**Activity:**
Go through the records below and return each line that has "text" in it.

▬▬▬▬▬▬

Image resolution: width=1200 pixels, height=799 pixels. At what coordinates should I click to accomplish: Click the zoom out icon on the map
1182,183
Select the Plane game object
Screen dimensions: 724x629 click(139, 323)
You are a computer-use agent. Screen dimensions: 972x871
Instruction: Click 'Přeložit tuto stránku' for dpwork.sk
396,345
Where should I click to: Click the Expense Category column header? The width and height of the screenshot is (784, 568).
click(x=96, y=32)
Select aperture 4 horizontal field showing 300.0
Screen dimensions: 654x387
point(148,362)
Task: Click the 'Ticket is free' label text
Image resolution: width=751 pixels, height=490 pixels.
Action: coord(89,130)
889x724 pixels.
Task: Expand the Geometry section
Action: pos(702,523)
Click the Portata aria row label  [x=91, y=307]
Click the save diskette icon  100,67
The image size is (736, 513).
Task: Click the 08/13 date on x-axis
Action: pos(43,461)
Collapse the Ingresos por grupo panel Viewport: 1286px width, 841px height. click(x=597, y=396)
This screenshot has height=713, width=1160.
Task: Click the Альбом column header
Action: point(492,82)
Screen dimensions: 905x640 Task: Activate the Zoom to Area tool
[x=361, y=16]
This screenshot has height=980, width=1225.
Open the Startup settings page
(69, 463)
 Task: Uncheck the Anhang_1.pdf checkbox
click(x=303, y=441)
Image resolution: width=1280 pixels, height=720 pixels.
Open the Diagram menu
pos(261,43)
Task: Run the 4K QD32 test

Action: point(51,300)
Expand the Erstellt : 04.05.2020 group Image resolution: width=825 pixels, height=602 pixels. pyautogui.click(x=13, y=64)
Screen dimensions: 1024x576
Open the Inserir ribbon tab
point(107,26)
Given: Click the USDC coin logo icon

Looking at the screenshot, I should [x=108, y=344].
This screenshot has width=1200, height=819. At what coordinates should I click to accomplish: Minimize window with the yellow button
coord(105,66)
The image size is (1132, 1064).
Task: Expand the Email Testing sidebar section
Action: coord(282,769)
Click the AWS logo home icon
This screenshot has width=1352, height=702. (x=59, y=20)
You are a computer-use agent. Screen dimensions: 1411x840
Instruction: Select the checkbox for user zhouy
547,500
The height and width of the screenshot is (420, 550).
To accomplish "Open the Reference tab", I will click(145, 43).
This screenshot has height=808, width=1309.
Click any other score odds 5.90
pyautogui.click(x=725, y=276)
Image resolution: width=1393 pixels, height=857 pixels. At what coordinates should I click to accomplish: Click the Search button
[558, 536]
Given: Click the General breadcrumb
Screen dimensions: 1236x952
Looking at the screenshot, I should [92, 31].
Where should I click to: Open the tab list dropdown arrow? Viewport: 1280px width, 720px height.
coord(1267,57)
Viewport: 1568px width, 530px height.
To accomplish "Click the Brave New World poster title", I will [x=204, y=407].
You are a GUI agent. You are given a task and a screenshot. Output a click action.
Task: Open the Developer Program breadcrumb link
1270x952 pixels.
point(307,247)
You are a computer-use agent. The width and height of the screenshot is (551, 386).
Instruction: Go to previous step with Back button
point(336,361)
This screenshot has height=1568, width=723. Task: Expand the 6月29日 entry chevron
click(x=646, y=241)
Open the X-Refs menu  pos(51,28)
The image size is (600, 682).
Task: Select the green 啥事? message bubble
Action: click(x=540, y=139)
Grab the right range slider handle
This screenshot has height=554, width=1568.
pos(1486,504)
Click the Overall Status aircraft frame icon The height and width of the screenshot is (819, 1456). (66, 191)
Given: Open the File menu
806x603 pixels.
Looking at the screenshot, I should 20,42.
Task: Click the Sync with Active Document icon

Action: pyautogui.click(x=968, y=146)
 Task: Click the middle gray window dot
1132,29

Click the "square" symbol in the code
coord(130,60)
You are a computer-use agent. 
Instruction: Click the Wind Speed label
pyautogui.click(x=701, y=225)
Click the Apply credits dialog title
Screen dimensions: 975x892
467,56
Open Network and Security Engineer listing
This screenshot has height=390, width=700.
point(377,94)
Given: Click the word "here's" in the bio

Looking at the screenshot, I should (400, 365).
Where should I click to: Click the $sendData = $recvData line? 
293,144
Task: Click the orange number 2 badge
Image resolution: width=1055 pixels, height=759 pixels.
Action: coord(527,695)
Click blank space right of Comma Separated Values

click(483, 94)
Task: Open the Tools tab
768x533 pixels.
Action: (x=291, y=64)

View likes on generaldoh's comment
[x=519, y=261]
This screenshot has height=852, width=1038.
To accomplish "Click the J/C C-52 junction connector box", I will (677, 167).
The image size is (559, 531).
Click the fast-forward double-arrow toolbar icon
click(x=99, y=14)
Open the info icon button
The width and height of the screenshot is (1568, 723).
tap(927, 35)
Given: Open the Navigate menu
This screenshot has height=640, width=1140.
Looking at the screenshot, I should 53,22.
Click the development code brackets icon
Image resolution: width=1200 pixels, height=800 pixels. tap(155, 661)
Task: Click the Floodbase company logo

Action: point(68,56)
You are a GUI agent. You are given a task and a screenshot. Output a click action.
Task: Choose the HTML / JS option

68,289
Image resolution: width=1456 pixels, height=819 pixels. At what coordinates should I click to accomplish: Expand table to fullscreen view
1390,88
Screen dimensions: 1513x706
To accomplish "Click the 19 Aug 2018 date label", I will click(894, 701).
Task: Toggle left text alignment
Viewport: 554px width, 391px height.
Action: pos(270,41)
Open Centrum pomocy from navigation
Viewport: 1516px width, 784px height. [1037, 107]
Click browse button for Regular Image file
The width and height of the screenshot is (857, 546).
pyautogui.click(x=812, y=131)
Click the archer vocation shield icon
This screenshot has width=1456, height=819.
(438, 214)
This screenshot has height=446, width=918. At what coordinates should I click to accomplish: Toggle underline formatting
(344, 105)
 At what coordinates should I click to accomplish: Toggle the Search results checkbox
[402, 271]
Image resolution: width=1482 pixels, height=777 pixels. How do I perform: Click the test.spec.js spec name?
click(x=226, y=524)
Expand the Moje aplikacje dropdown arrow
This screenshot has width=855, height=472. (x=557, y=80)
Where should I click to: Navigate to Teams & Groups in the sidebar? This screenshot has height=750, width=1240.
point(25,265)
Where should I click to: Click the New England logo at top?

▬▬▬▬▬▬

**Expected answer:**
Task: Click the 'Ticket is free' label text
Task: Toggle left text alignment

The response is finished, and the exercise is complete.